動物病院全体数からすれば少ないですが、当センターのように二次診療を行っている施設では、検査を専門とする部門があるところが増えてきています。獣医師が検査のために時間を使うならば、それは検査部門に任せ、そのぶん診療に専念するほうがいいという考え方です。検査や看護など、それぞれのコメディカルのスタッフが専門性を高めることは獣医師の業務に貢献するばかりでなく、動物やご家族様の方への貢献にもつながっていきます。人の医療現場と同じです。
ただし、人の医療分野では臨床検査技師という資格がありますが、動物の分野にはそれに該当するものは現在のところありません。動物の専門学校などにも検査を専門としたコースはありませんし、検査の授業は必ずあるもののコマ数が少ない状況です。なかなか動物の検査というものに興味を持ってもらいにくい状況とも言えます。
そのような中で検査に興味があるという方に伝えているのは、検査業務は動物看護師や受付と違い、動物を直接触ったりご家族様の方と直接コミュニケーションを取ったりすることがないため、動物やご家族様の方に直接貢献しているという実感がわきにくいところがあるということです。
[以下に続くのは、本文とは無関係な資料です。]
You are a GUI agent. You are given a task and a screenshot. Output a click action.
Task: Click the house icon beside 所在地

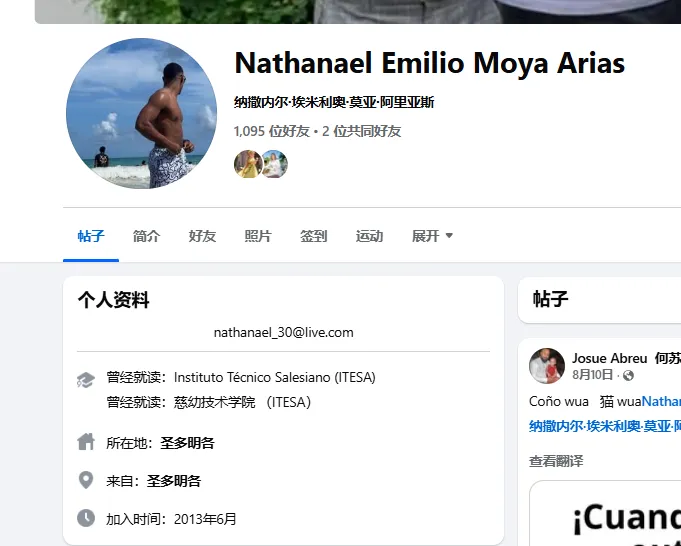[x=86, y=442]
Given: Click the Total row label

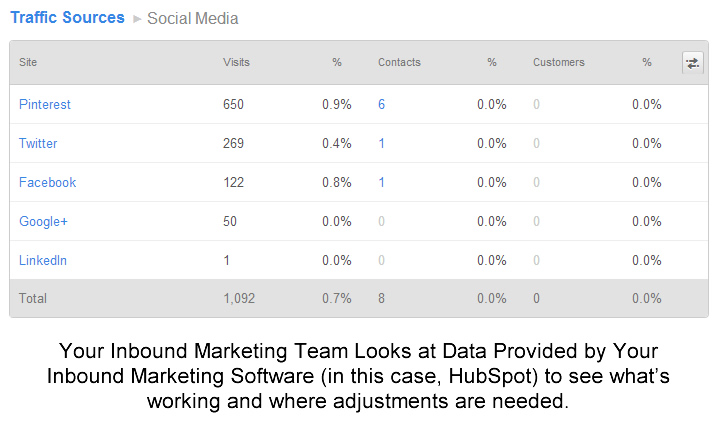Looking at the screenshot, I should (x=33, y=298).
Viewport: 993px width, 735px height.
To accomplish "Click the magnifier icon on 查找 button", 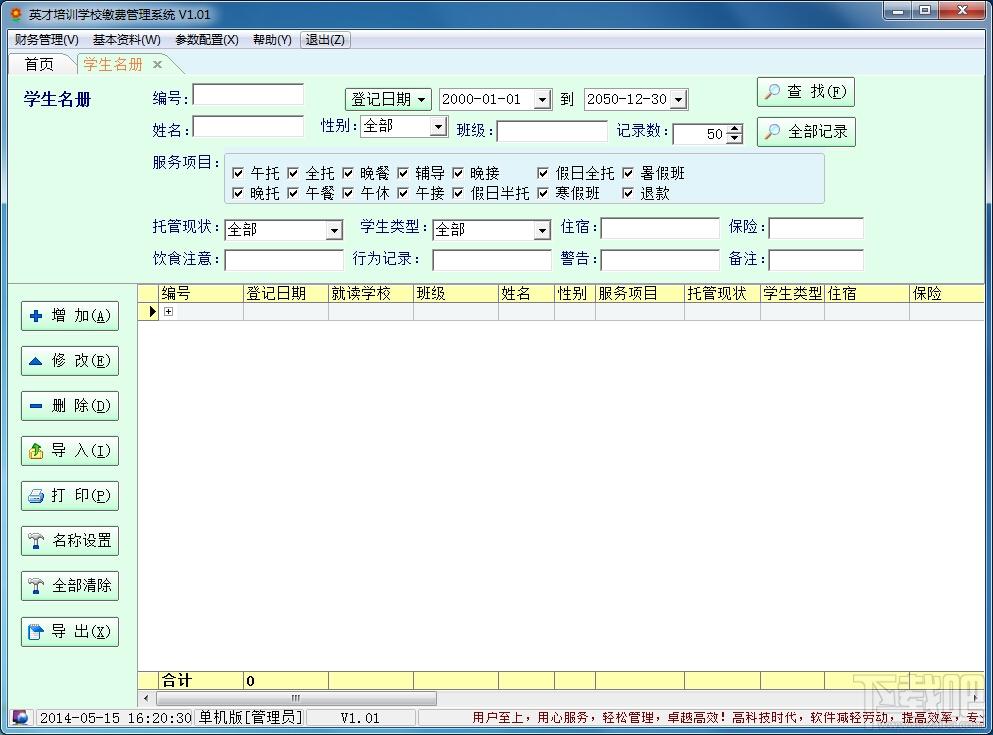I will pos(772,92).
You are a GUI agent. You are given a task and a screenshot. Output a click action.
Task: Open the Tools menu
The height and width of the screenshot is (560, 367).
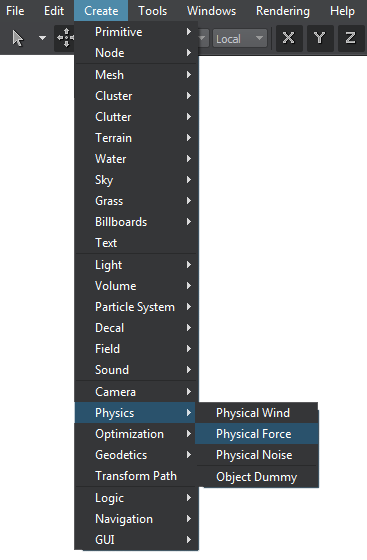(152, 11)
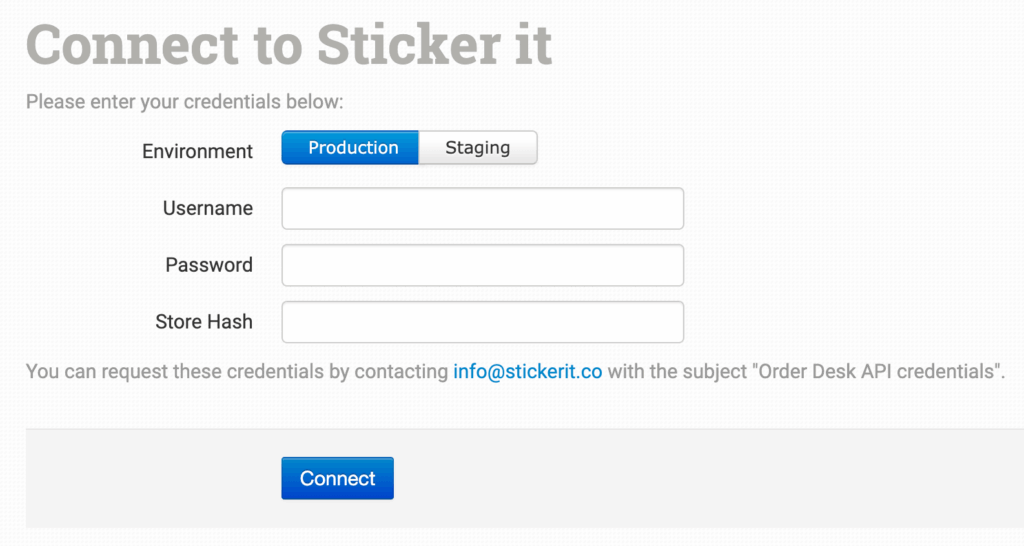Screen dimensions: 1024x546
Task: Click the "Connect to Sticker it" heading
Action: [288, 45]
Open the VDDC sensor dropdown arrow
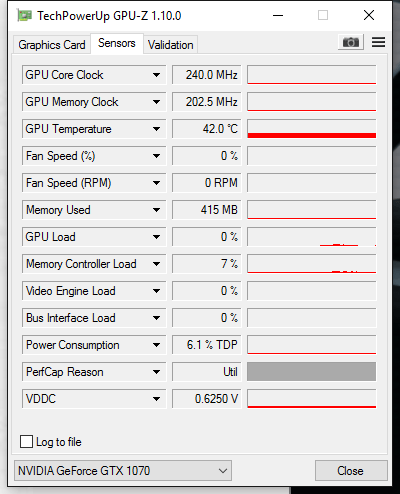Viewport: 400px width, 494px height. coord(156,399)
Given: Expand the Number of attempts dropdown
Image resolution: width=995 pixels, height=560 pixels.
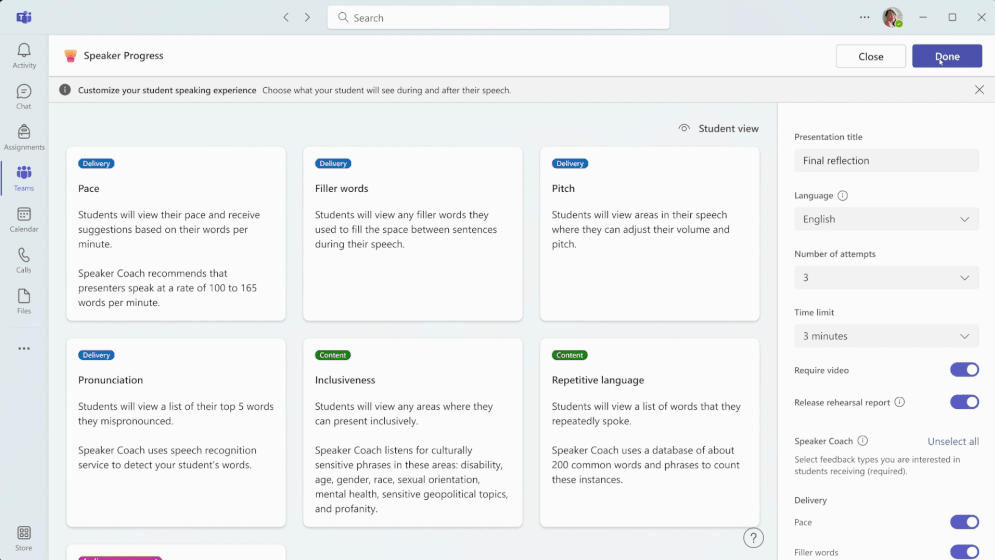Looking at the screenshot, I should [886, 277].
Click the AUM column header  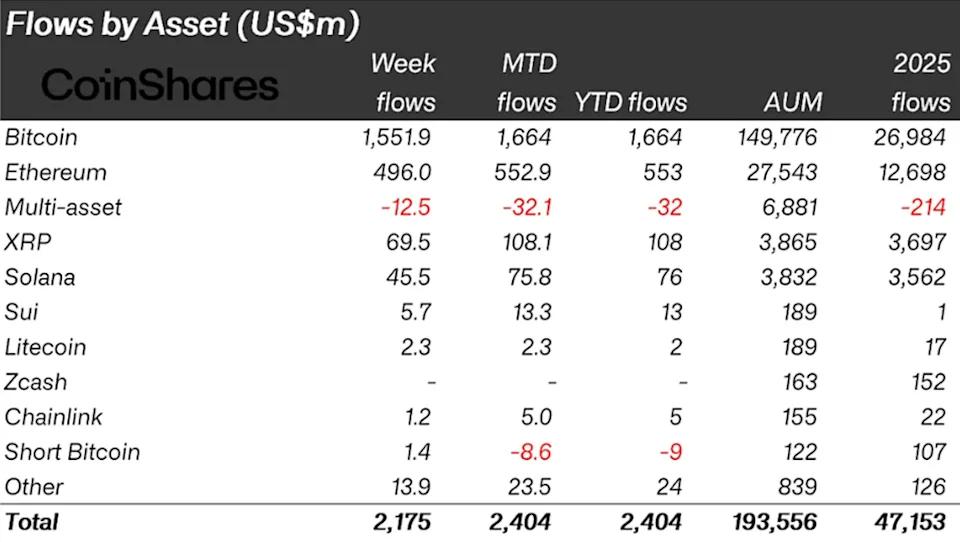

目の前に動物がいる環境での仕事ではありませんが、検査は診断や治療などに大きく影響する重要な業務で、プライドを持って取り組める、とてもやりがいのある仕事です。
獣医療域の検査の世界に入ったきっかけは何ですか?
私自身この仕事に携わるようになったのは25年ほど前のことで、最初は動物の検査センターに勤めていました。
大学時代には微生物を専門に勉強していて、当時は中学の理科の先生になりたいと考えていたのですが、大学を卒業する前に、動物の検査センターでアルバイトを始めたのです。“最低限、高校レベルの生物や化学が分かる人”という条件から、これは単に検査器具の洗い物をするだけではなさそうだ、面白そうだと思いまして。そもそも動物専門の検査センターがあることすら知らなかったのですが、実際にアルバイトを始めてみると自分の知らない分野だったこともあり、とても興味深い仕事だと感じました。そして卒業後にそのままその検査センターに就職することにした、というのがこの仕事を始めたきっかけです。
それから13年ほどそのセンターで働いていましたが、縁がありまして、当センターの立ち上げのときからこの検査部門で業務を始め、現在に至っています。
今後の抱負をお聞かせください
検査の精度を上げていくことはもちろんですが、一番は人材の育成ですね。動物と直接触れ合う仕事がしたいという思いでこの世界に入ってくる人が多いのですが、検査に特化した仕事にやりがいや魅力を感じられ、そこに価値を見出せる人を育てていきたいです。獣医師と動物看護師だけが動物病院の仕事ではないということをもっと広く知っていただき、動物の検査のスペシャリストを目指したいと思う人が増えていくよう付加価値も高めていきたいと思っています。